## Saved data entries
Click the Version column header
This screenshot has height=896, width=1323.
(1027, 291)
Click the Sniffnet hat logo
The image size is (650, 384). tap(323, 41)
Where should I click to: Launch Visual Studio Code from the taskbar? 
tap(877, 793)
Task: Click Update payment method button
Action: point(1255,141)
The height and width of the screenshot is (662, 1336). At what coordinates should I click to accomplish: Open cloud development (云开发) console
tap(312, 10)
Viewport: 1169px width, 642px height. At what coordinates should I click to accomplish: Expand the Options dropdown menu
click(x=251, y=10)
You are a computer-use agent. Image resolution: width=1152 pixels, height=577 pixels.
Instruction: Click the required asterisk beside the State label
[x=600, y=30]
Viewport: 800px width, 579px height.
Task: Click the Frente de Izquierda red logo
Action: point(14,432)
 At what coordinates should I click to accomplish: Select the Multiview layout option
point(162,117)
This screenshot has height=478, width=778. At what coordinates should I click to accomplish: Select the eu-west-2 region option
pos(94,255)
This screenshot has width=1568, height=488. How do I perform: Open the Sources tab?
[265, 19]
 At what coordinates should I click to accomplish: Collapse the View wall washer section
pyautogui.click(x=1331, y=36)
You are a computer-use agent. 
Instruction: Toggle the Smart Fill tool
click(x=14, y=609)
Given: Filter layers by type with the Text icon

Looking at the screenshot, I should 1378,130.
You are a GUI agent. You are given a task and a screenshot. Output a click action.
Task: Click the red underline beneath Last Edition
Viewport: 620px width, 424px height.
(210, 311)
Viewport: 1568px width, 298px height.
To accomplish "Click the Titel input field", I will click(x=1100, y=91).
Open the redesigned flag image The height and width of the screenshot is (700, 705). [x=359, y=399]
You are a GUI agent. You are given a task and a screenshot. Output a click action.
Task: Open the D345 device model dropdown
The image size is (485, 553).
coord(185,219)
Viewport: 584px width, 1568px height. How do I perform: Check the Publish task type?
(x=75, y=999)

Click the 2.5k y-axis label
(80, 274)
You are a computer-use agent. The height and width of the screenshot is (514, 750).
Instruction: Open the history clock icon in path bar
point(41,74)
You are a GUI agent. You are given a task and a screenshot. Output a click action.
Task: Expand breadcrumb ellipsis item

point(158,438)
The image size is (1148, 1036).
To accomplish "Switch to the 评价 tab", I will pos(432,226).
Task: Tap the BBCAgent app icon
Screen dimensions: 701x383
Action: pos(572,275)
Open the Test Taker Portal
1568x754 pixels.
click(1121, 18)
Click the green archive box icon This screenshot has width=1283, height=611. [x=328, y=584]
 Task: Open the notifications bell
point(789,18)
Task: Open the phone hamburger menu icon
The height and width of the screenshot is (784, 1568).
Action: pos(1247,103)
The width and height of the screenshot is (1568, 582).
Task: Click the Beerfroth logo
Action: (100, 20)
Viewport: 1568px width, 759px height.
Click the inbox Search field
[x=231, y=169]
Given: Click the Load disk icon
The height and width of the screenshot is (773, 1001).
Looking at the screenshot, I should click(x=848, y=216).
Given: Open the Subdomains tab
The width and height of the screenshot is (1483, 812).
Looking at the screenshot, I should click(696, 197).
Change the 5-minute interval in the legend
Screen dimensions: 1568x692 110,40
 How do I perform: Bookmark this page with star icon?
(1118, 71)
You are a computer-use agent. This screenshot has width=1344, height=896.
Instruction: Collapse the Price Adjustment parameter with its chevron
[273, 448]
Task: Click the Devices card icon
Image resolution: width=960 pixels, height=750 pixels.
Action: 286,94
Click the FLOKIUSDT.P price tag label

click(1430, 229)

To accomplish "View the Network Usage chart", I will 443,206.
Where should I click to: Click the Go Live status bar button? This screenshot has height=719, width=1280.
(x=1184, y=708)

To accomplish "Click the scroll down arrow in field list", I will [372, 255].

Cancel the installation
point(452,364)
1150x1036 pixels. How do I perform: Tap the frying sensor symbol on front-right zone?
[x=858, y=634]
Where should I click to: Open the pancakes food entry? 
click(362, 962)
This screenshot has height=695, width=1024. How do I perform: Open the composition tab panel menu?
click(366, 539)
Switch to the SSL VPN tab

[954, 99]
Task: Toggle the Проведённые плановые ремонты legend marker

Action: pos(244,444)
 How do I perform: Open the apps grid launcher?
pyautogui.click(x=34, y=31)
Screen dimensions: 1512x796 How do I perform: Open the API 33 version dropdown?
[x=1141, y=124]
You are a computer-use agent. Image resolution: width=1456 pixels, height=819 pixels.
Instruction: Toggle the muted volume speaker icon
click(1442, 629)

## Written request
Reproduce every one of the records above, line for line, without altering anything.

## Result of this task
Click the Version column header
This screenshot has height=896, width=1323.
(1027, 291)
Click the Sniffnet hat logo
The image size is (650, 384). tap(323, 41)
Where should I click to: Launch Visual Studio Code from the taskbar? 
tap(877, 793)
Task: Click Update payment method button
Action: point(1255,141)
The height and width of the screenshot is (662, 1336). At what coordinates should I click to accomplish: Open cloud development (云开发) console
tap(312, 10)
Viewport: 1169px width, 642px height. At what coordinates should I click to accomplish: Expand the Options dropdown menu
click(x=251, y=10)
You are a computer-use agent. Image resolution: width=1152 pixels, height=577 pixels.
Instruction: Click the required asterisk beside the State label
[x=600, y=30]
Viewport: 800px width, 579px height.
Task: Click the Frente de Izquierda red logo
Action: point(14,432)
 At what coordinates should I click to accomplish: Select the Multiview layout option
point(162,117)
This screenshot has height=478, width=778. At what coordinates should I click to accomplish: Select the eu-west-2 region option
pos(94,255)
This screenshot has width=1568, height=488. How do I perform: Open the Sources tab?
[265, 19]
 At what coordinates should I click to accomplish: Collapse the View wall washer section
pyautogui.click(x=1331, y=36)
You are a computer-use agent. 
Instruction: Toggle the Smart Fill tool
click(x=14, y=609)
Given: Filter layers by type with the Text icon

Looking at the screenshot, I should 1378,130.
You are a GUI agent. You are given a task and a screenshot. Output a click action.
Task: Click the red underline beneath Last Edition
Viewport: 620px width, 424px height.
(210, 311)
Viewport: 1568px width, 298px height.
To accomplish "Click the Titel input field", I will click(x=1100, y=91).
Open the redesigned flag image The height and width of the screenshot is (700, 705). [x=359, y=399]
You are a GUI agent. You are given a task and a screenshot. Output a click action.
Task: Open the D345 device model dropdown
The image size is (485, 553).
coord(185,219)
Viewport: 584px width, 1568px height. How do I perform: Check the Publish task type?
(x=75, y=999)

Click the 2.5k y-axis label
(80, 274)
You are a computer-use agent. The height and width of the screenshot is (514, 750).
Instruction: Open the history clock icon in path bar
point(41,74)
You are a GUI agent. You are given a task and a screenshot. Output a click action.
Task: Expand breadcrumb ellipsis item

point(158,438)
The image size is (1148, 1036).
To accomplish "Switch to the 评价 tab", I will pos(432,226).
Task: Tap the BBCAgent app icon
Screen dimensions: 701x383
Action: pos(572,275)
Open the Test Taker Portal
1568x754 pixels.
click(1121, 18)
Click the green archive box icon This screenshot has width=1283, height=611. [x=328, y=584]
 Task: Open the notifications bell
point(789,18)
Task: Open the phone hamburger menu icon
The height and width of the screenshot is (784, 1568).
Action: pos(1247,103)
The width and height of the screenshot is (1568, 582).
Task: Click the Beerfroth logo
Action: (100, 20)
Viewport: 1568px width, 759px height.
Click the inbox Search field
[x=231, y=169]
Given: Click the Load disk icon
The height and width of the screenshot is (773, 1001).
Looking at the screenshot, I should click(x=848, y=216).
Given: Open the Subdomains tab
The width and height of the screenshot is (1483, 812).
Looking at the screenshot, I should click(696, 197).
Change the 5-minute interval in the legend
Screen dimensions: 1568x692 110,40
 How do I perform: Bookmark this page with star icon?
(1118, 71)
You are a computer-use agent. This screenshot has width=1344, height=896.
Instruction: Collapse the Price Adjustment parameter with its chevron
[273, 448]
Task: Click the Devices card icon
Image resolution: width=960 pixels, height=750 pixels.
Action: 286,94
Click the FLOKIUSDT.P price tag label

click(1430, 229)

To accomplish "View the Network Usage chart", I will 443,206.
Where should I click to: Click the Go Live status bar button? This screenshot has height=719, width=1280.
(x=1184, y=708)

To accomplish "Click the scroll down arrow in field list", I will [372, 255].

Cancel the installation
point(452,364)
1150x1036 pixels. How do I perform: Tap the frying sensor symbol on front-right zone?
[x=858, y=634]
Where should I click to: Open the pancakes food entry? 
click(362, 962)
This screenshot has height=695, width=1024. How do I perform: Open the composition tab panel menu?
click(366, 539)
Switch to the SSL VPN tab

[954, 99]
Task: Toggle the Проведённые плановые ремонты legend marker

Action: pos(244,444)
 How do I perform: Open the apps grid launcher?
pyautogui.click(x=34, y=31)
Screen dimensions: 1512x796 How do I perform: Open the API 33 version dropdown?
[x=1141, y=124]
You are a computer-use agent. Image resolution: width=1456 pixels, height=819 pixels.
Instruction: Toggle the muted volume speaker icon
click(1442, 629)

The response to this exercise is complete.